Sophie Binet, secrétaire générale de la CGT, a adressé une sévère mise en garde au patronat après la rentrée du Medef : selon elle, une partie du monde entrepreneurial contribue à la normalisation du Rassemblement national en réduisant l'examen du parti à son seul programme économique.
Dans une interview publiée samedi 29 août par Le Monde, la dirigeante syndicale situe le débat au cœur d'un basculement politique potentiel : « pour la première fois [elle] peut prendre le pouvoir par les urnes », rappelle-t-elle, ce qui, pour la CGT, commande une lecture élargie des enjeux que porte le RN, au-delà des seuls indicateurs macroéconomiques.
« la courte échelle à l’extrême droite en la normalisant »
Binet élève plusieurs griefs contre le Medef et son président Patrick Martin, en pointant notamment les débats organisés la semaine précédente à Roland-Garros.

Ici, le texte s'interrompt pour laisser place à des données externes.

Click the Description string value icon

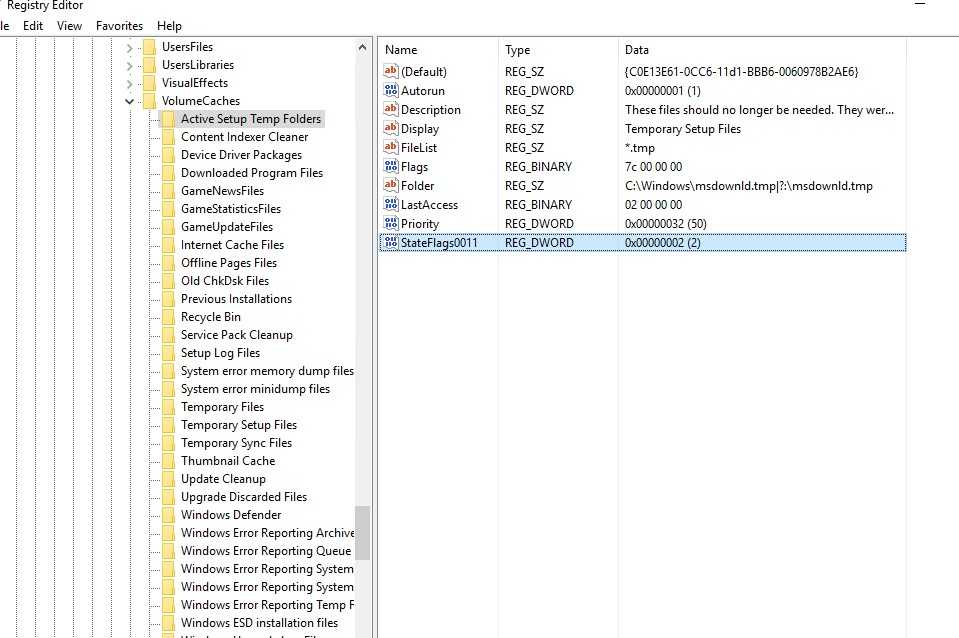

Selon elle, ces rencontres ont mis l'accent sur les craintes suscitées par certains propositions économiques d'autres formations (citée en exemple : Jean-Luc Mélenchon sur la dette ou la hausse des salaires) et ont ramené les candidats à gauche et le RN « dos à dos ». Elle considère, à ce titre, que la focalisation du patronat sur l'impact économique masque des ruptures instituées par le programme du RN sur des sujets de société et de droit.
Les enjeux mis en avant par la CGT
La secrétaire générale développe plusieurs points de vigilance que la CGT dit retenir pour juger le RN dans sa totalité :
- Constitution et droit : Binet alerte sur le « coup de force juridique » annoncé par le RN visant à inscrire la préférence nationale dans la Constitution.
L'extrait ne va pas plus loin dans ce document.